• **What the task requires**:
Scan the lines below and report each one containing "accomplish" by copying it.

• **Exercise input**:
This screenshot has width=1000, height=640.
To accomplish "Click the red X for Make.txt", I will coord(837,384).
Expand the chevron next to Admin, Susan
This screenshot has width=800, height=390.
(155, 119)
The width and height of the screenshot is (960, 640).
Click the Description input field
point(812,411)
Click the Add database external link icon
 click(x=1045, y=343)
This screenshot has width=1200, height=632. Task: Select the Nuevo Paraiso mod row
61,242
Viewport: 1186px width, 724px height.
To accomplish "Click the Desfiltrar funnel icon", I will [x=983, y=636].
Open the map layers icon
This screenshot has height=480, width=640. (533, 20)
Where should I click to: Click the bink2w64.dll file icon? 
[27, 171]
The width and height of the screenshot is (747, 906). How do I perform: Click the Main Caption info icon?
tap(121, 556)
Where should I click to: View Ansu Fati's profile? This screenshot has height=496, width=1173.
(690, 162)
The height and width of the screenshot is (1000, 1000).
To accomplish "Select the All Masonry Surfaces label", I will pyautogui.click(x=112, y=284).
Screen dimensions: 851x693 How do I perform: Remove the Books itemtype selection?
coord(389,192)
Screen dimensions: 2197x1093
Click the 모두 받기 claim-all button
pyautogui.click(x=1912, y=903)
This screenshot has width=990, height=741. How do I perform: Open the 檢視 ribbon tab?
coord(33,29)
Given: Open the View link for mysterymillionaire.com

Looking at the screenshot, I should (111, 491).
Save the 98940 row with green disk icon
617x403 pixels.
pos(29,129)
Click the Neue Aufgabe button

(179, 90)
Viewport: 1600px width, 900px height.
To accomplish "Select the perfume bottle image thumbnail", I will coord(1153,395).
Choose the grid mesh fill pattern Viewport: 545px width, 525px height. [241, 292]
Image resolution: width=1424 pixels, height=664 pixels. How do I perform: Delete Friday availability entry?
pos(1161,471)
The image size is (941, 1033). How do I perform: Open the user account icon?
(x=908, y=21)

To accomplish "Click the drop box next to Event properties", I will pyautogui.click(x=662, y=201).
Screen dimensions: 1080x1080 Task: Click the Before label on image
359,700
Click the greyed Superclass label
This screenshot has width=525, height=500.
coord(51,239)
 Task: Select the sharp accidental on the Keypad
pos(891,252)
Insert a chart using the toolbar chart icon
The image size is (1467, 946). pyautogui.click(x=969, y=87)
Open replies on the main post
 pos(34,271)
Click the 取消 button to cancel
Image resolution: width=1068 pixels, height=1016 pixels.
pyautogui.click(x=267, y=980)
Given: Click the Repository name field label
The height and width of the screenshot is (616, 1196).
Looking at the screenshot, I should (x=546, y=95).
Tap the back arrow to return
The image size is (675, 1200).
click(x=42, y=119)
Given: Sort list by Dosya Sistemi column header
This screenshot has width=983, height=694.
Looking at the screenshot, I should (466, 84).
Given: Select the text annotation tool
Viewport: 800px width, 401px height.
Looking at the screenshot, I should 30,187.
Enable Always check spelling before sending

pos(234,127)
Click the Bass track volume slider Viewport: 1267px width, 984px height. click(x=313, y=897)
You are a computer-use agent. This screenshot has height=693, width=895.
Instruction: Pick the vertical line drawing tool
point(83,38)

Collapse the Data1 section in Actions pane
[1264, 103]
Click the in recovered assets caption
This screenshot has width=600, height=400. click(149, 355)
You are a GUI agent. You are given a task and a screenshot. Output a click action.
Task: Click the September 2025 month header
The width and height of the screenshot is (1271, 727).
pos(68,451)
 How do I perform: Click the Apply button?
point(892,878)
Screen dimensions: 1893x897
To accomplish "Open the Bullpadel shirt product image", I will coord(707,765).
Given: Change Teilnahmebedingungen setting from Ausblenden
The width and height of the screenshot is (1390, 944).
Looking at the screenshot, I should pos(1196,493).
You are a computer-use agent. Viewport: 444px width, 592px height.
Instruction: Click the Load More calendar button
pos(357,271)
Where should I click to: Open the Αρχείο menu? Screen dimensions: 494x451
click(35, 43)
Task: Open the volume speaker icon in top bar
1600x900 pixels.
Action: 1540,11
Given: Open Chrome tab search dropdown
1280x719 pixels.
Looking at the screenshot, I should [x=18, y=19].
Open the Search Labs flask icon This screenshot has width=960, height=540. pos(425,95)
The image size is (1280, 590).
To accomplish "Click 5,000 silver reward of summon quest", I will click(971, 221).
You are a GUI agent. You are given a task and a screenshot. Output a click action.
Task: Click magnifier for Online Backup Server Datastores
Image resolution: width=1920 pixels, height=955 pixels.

• **Exercise answer**:
To accomplish "Click the red X for Make.txt", I will coord(837,384).
To accomplish "Click the Desfiltrar funnel icon", I will [x=983, y=636].
To accomplish "Select the All Masonry Surfaces label", I will pyautogui.click(x=112, y=284).
To accomplish "Select the perfume bottle image thumbnail", I will coord(1153,395).
To accomplish "Click the drop box next to Event properties", I will pyautogui.click(x=662, y=201).
To accomplish "Open the Bullpadel shirt product image", I will coord(707,765).
To accomplish "Click 5,000 silver reward of summon quest", I will click(971, 221).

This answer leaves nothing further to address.